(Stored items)
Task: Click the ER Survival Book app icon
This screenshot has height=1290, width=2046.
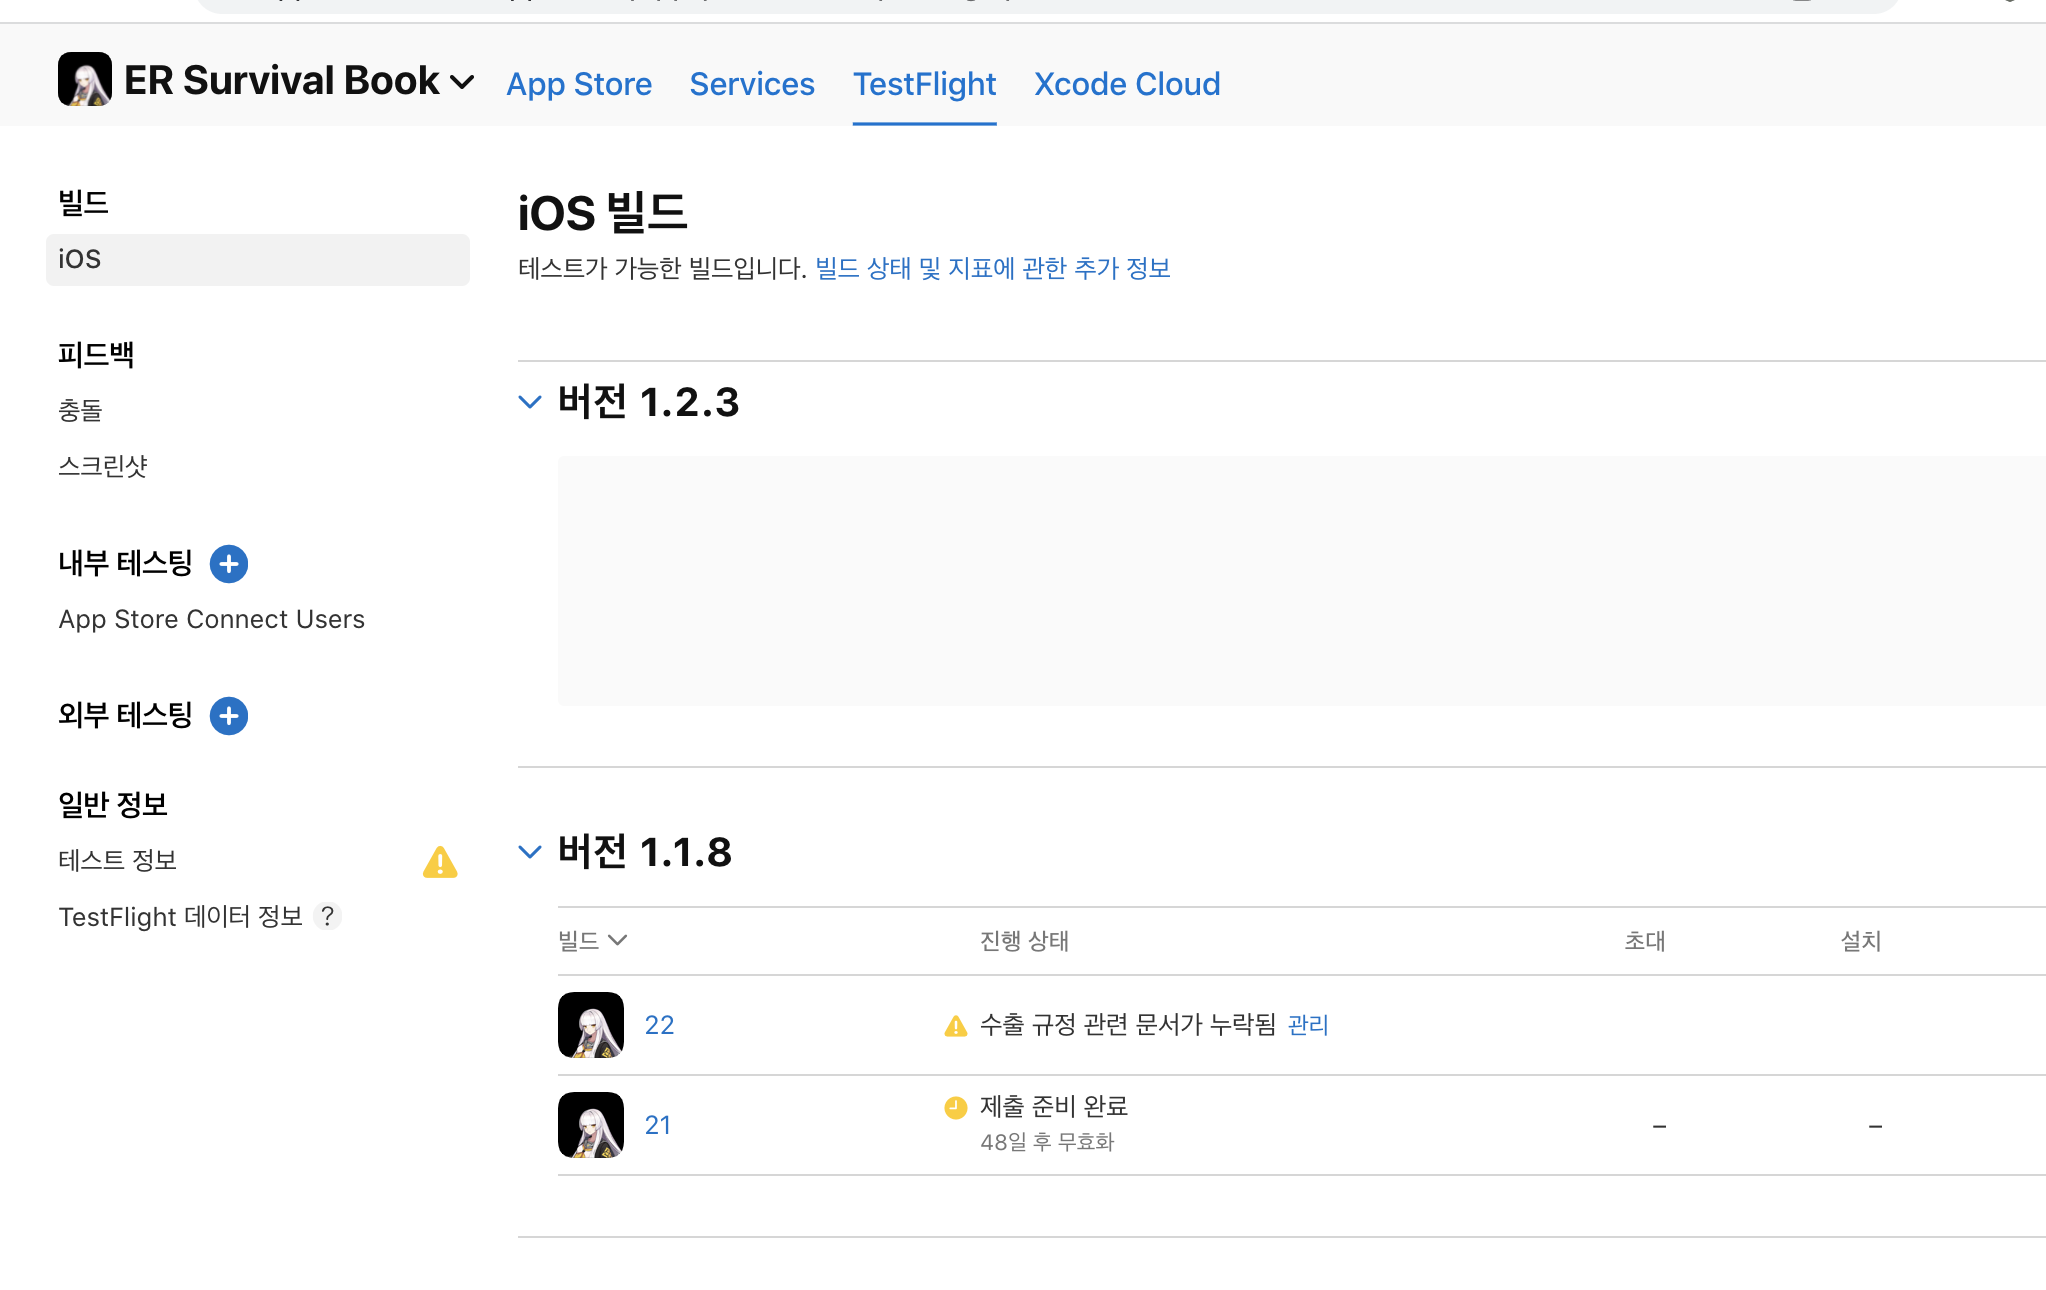Action: point(85,80)
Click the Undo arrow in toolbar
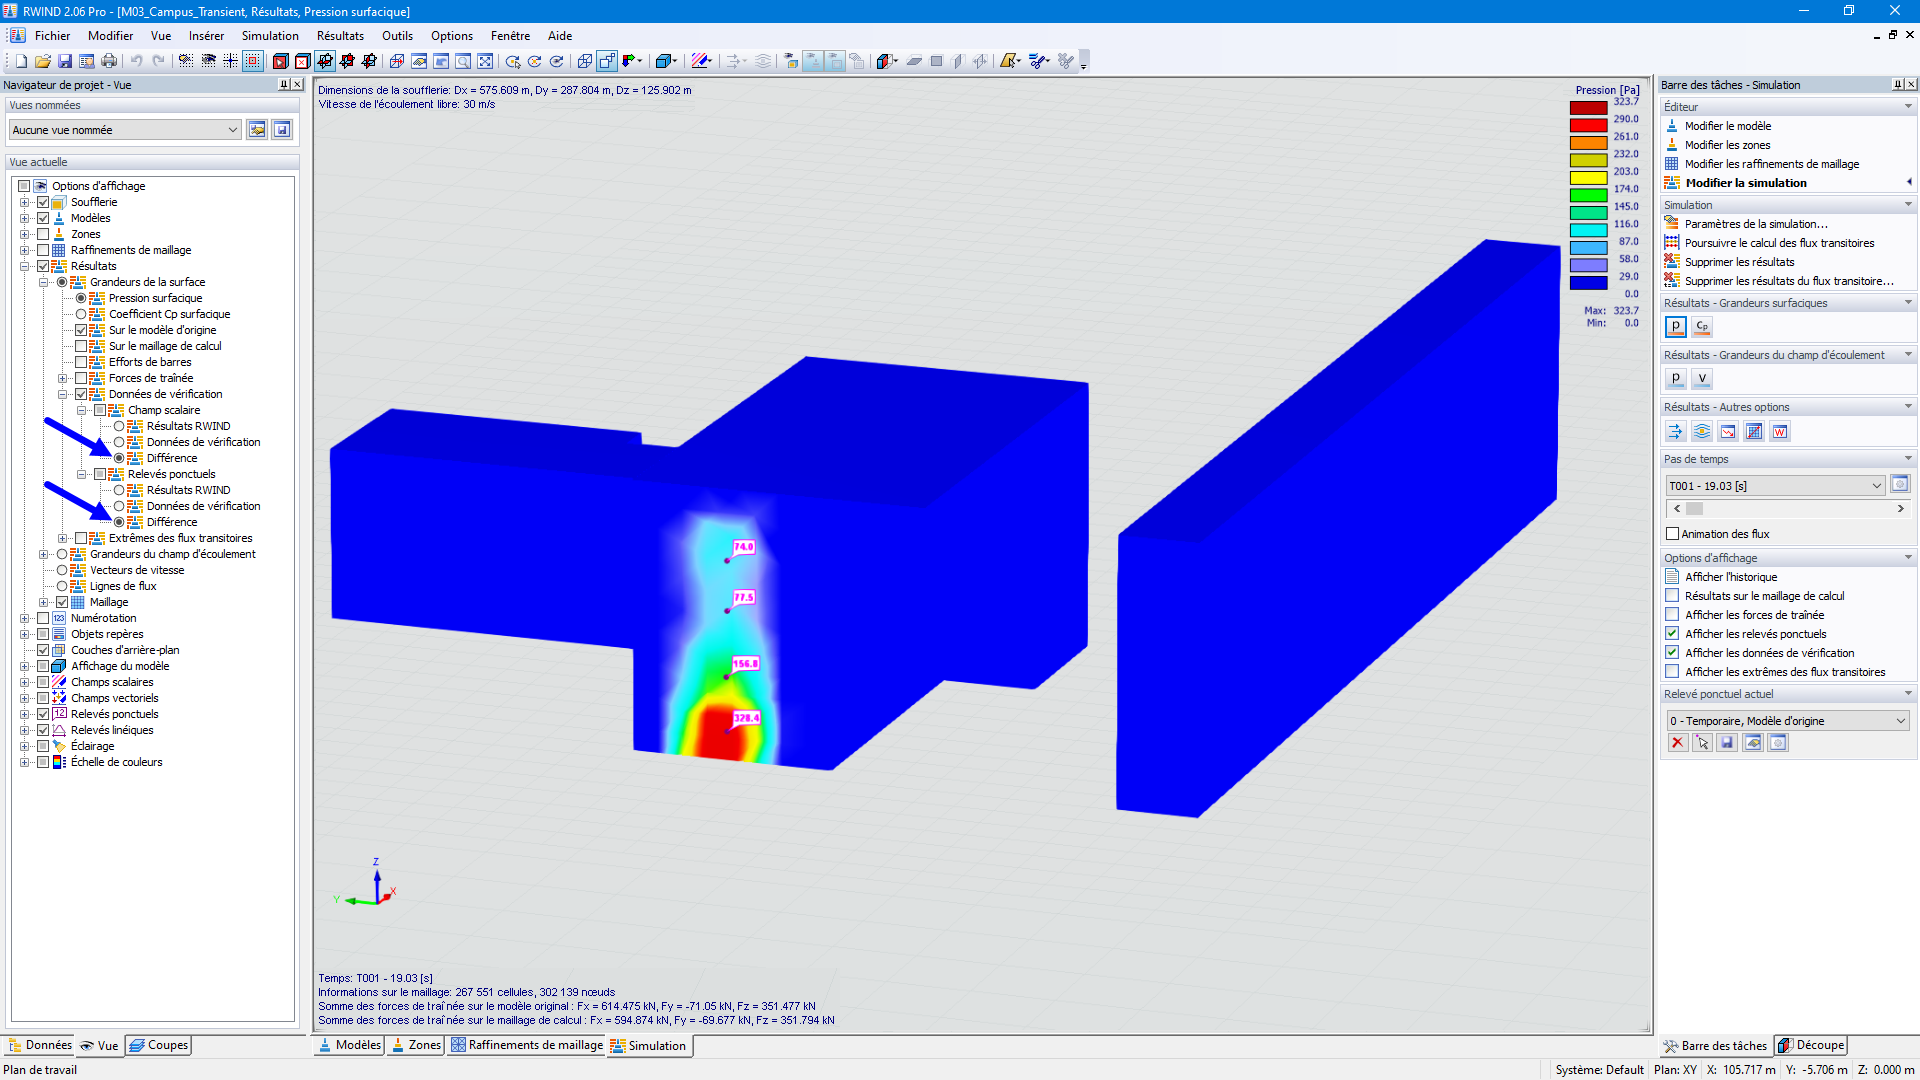 pyautogui.click(x=136, y=61)
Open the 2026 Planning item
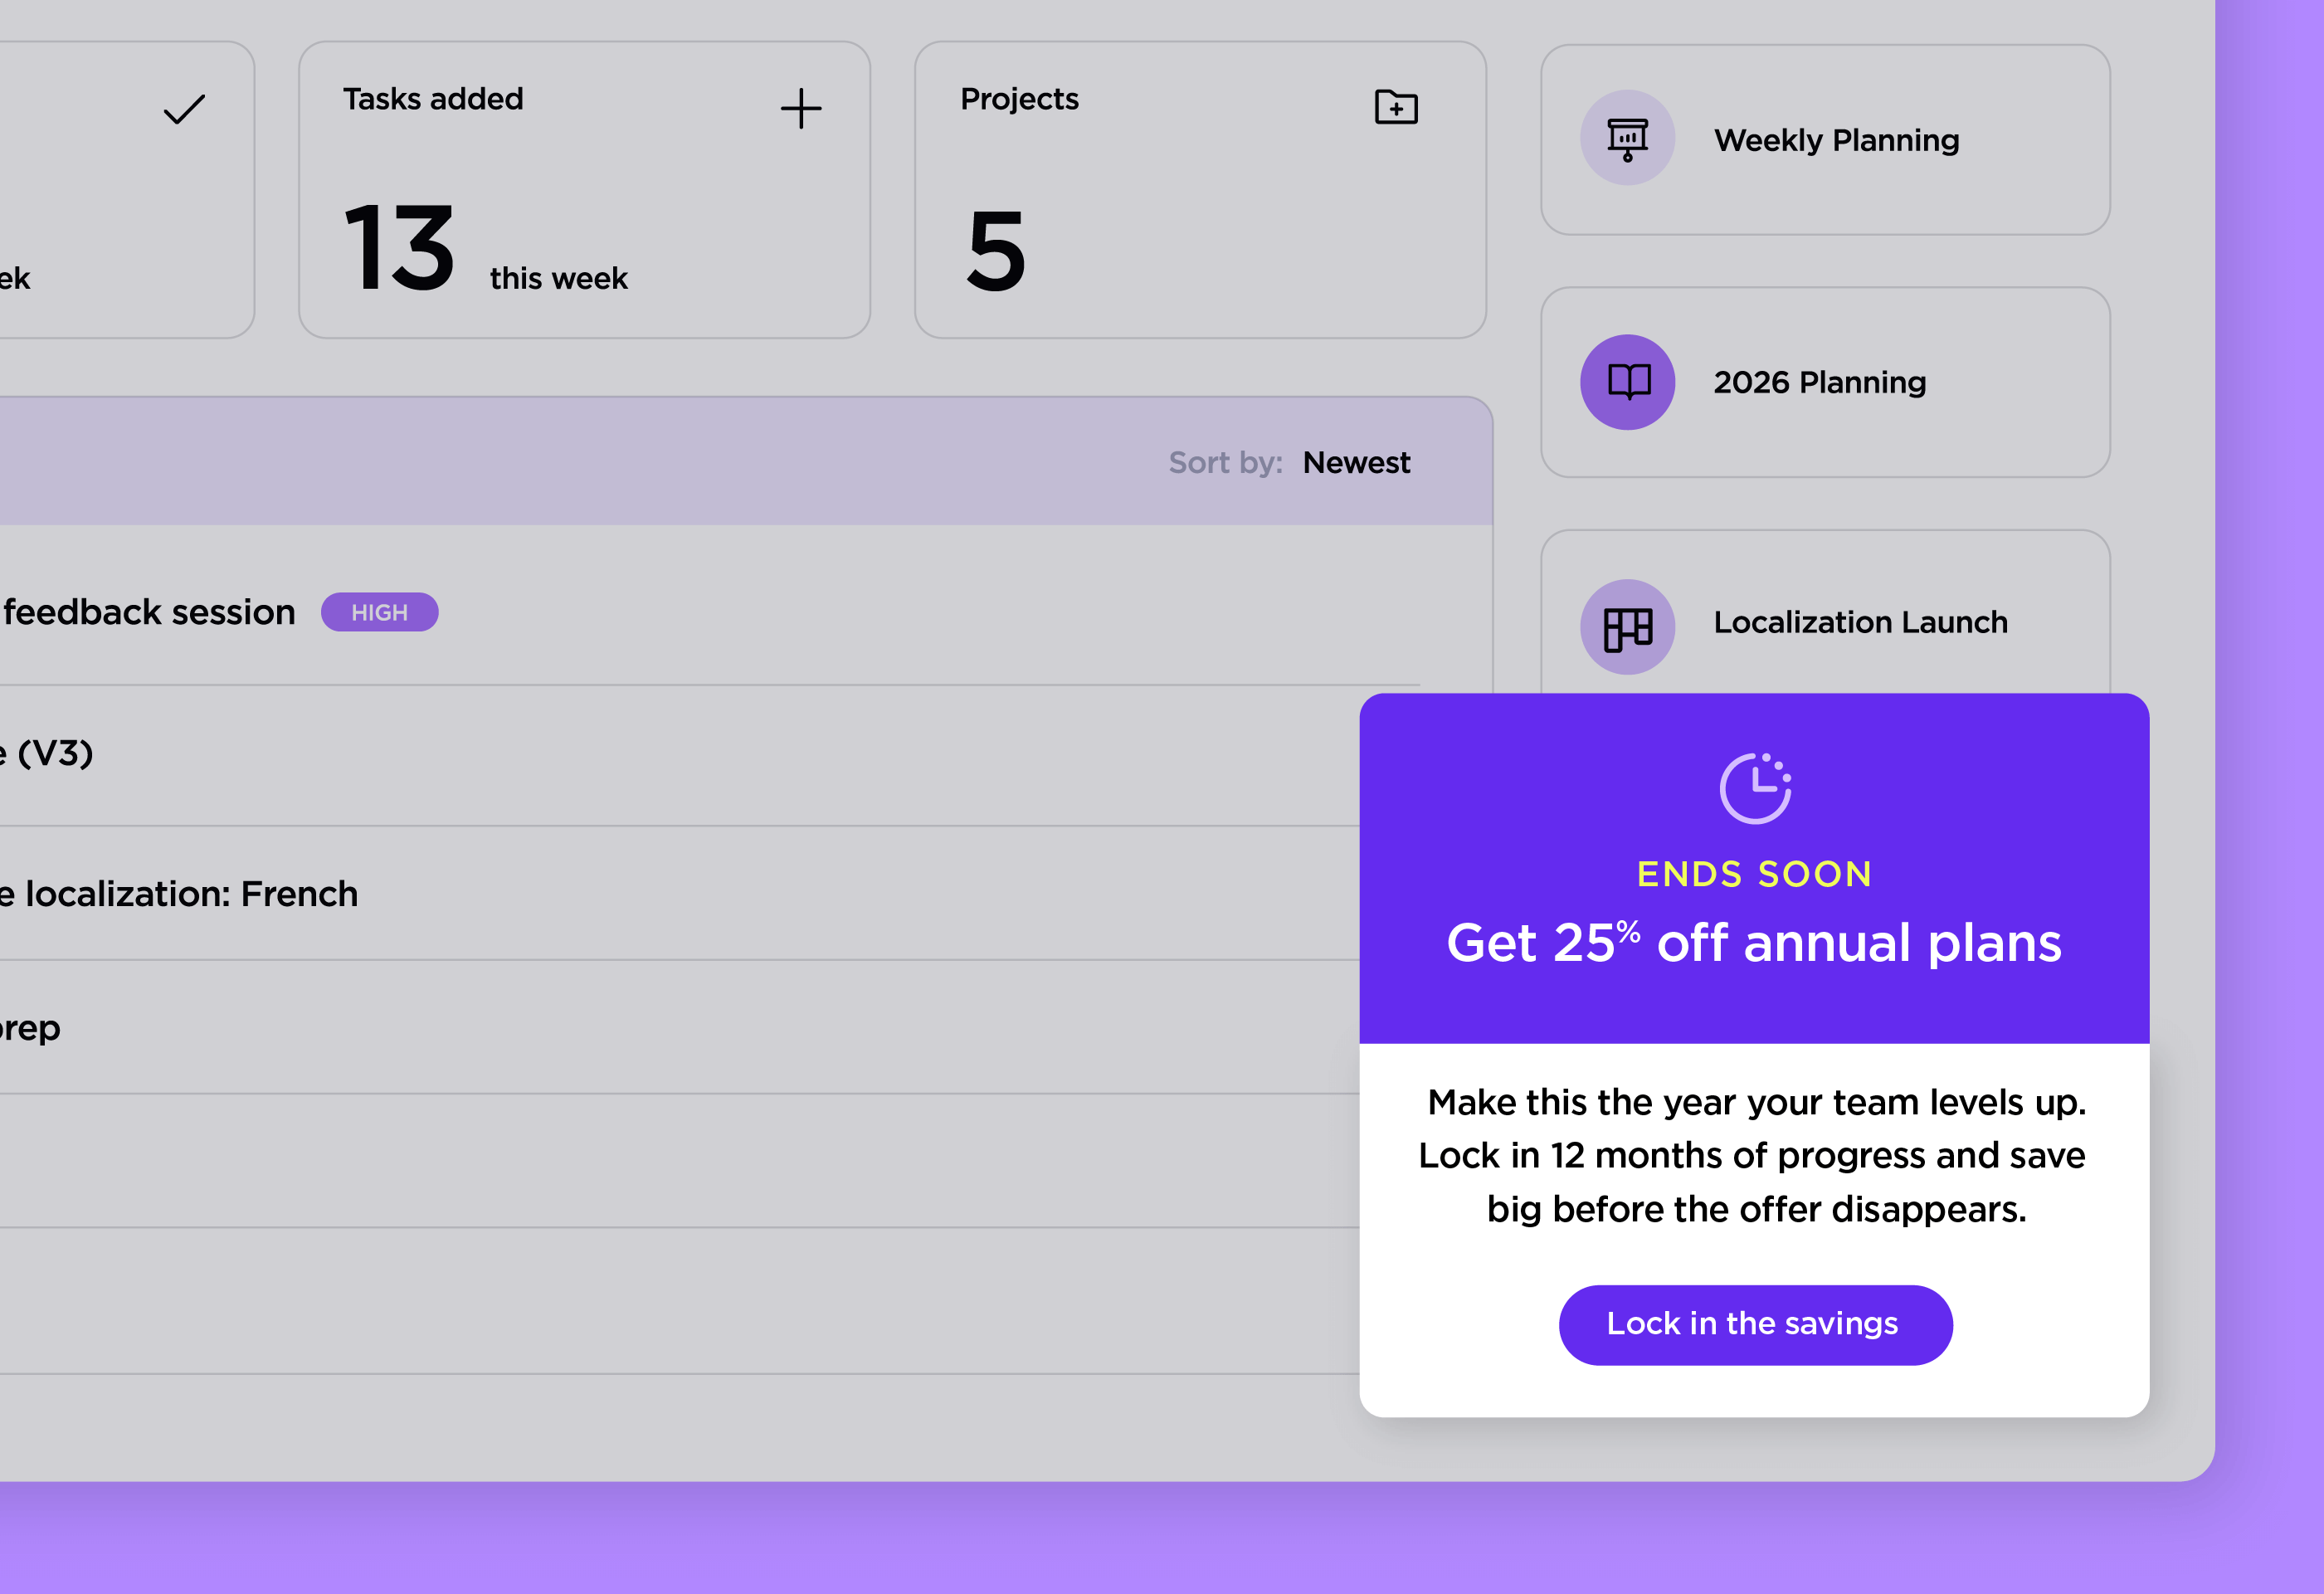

== Problem description ==
Could you return all of the entries above exactly, without any images?

== Answer space ==
Task: Click the ER Survival Book app icon
This screenshot has height=1290, width=2046.
Action: point(85,80)
Click the Undo arrow in toolbar
 pyautogui.click(x=136, y=61)
Open the 2026 Planning item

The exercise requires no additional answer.